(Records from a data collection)
====================

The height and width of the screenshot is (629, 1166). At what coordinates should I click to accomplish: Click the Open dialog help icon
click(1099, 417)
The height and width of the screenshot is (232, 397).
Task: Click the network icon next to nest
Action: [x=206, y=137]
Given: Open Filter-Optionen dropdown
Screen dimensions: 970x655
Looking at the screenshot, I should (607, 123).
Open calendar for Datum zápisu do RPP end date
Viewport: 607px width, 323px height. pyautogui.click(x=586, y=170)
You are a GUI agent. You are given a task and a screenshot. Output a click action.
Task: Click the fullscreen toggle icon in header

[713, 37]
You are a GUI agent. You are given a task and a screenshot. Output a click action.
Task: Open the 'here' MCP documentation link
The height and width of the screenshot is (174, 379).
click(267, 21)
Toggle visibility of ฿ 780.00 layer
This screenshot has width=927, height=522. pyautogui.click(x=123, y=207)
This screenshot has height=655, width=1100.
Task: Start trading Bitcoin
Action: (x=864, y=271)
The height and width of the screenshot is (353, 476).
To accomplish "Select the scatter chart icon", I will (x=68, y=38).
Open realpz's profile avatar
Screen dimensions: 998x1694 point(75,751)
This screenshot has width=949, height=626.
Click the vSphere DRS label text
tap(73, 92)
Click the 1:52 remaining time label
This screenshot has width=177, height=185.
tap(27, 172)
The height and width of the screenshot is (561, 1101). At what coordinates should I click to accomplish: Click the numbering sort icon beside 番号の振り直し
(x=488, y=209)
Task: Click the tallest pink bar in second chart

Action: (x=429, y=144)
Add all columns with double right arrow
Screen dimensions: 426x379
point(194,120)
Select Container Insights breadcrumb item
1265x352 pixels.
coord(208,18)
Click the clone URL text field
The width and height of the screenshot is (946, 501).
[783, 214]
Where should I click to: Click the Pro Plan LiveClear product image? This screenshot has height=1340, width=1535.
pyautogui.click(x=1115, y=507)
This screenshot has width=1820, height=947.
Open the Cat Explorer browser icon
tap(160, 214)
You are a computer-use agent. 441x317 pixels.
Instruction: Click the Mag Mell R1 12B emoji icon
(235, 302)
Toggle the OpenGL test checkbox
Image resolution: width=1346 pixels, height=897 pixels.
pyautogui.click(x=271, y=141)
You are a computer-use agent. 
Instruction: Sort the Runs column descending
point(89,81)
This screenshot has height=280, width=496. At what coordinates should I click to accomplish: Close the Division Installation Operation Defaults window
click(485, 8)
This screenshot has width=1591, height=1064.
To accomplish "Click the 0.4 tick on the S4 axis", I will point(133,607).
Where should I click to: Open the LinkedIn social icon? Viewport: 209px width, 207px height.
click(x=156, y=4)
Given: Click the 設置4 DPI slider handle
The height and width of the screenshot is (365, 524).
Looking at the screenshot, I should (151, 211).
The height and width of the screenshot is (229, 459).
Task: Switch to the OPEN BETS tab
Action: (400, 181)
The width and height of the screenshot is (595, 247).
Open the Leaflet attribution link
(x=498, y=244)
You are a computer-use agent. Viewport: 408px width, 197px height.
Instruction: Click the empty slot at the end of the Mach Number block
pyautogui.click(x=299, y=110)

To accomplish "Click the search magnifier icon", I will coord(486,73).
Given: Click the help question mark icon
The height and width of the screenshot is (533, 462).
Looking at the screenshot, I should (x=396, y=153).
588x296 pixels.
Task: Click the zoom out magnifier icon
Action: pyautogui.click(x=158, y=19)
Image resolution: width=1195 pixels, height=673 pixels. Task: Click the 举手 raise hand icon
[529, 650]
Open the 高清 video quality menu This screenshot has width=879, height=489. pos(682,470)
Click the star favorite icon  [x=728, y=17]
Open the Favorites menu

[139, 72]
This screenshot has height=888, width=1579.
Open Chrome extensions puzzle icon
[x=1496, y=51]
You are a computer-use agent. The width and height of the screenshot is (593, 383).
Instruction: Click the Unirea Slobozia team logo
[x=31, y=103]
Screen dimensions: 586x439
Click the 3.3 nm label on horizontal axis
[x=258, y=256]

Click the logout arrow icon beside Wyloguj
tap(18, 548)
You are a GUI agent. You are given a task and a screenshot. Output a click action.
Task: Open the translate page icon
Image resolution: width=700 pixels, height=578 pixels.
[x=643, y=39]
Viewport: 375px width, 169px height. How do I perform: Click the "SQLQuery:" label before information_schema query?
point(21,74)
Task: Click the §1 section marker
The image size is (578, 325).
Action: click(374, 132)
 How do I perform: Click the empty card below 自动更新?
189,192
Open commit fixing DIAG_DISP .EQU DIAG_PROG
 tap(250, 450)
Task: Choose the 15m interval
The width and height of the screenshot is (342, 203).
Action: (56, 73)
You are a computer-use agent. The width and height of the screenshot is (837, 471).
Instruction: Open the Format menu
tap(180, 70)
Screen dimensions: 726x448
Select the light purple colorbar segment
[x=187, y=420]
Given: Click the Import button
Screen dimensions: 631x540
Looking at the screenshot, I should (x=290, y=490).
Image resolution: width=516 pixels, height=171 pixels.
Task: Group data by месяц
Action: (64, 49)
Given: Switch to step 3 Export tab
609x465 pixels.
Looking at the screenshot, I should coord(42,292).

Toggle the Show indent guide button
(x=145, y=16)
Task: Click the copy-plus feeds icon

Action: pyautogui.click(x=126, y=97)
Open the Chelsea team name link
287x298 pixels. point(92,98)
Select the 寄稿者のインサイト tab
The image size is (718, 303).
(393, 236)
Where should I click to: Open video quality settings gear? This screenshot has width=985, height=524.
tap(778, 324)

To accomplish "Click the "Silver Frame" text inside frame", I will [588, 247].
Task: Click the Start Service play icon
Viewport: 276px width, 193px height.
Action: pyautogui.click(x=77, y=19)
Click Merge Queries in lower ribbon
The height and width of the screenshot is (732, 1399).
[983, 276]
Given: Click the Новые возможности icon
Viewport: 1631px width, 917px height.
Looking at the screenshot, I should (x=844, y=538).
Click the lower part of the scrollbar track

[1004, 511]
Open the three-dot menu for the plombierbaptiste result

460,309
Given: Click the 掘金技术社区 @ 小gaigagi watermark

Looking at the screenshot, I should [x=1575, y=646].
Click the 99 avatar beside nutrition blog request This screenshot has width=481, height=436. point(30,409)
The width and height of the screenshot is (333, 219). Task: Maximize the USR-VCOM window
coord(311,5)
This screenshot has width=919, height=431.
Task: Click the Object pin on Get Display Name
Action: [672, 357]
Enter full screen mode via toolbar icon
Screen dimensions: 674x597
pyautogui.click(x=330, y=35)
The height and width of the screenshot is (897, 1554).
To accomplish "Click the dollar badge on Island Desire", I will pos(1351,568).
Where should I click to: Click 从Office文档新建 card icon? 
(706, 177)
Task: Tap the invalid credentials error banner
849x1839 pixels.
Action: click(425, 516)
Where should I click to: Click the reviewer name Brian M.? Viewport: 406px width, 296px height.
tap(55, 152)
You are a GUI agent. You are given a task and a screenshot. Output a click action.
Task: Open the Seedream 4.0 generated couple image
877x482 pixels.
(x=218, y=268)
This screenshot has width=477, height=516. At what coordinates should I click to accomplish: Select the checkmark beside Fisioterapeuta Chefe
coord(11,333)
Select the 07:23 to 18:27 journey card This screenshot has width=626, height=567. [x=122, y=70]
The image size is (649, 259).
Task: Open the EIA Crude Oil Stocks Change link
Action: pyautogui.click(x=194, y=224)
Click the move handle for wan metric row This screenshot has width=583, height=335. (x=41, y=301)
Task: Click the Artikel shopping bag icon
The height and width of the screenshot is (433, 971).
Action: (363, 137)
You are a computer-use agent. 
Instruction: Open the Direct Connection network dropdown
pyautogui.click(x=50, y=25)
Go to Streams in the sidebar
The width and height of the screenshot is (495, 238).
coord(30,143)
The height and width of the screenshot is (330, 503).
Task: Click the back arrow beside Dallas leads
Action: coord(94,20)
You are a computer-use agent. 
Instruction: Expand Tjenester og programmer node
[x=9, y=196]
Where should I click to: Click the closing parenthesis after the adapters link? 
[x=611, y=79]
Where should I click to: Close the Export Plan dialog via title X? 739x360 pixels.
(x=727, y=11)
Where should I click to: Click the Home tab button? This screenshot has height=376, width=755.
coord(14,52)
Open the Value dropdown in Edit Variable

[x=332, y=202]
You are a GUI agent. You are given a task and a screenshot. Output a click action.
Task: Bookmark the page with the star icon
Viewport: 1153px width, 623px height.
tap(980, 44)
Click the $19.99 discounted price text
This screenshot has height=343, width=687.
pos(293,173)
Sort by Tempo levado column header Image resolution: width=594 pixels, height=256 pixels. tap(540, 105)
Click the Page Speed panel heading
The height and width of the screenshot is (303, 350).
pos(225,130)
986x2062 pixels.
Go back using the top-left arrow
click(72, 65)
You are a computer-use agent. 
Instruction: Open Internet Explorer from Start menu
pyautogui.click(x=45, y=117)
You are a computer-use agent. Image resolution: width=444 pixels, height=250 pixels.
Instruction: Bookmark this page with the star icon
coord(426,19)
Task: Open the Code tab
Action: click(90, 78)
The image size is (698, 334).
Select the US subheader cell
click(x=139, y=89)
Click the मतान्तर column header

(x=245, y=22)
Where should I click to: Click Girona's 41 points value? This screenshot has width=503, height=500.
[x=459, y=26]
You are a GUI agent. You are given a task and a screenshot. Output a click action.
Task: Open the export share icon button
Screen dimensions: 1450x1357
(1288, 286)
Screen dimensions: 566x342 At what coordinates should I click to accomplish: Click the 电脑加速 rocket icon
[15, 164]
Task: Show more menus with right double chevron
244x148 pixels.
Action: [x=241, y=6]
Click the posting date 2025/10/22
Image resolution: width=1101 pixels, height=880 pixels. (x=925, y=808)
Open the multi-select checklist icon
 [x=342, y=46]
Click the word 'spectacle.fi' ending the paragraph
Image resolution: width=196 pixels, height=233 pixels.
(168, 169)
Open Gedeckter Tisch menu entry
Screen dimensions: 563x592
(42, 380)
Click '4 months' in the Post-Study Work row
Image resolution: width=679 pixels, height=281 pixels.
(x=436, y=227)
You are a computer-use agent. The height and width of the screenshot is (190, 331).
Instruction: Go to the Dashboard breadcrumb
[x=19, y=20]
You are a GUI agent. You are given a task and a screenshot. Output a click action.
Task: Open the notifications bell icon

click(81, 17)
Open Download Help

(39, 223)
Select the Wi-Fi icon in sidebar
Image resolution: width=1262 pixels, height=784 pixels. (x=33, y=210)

====================

Please go through the entries and show every line with the word "will".

To accomplish "Select the scatter chart icon", I will (x=68, y=38).
To accomplish "Click the 0.4 tick on the S4 axis", I will point(133,607).
To accomplish "Click the search magnifier icon", I will coord(486,73).
To accomplish "Click the "Silver Frame" text inside frame", I will [588, 247].
To accomplish "Click the dollar badge on Island Desire", I will pos(1351,568).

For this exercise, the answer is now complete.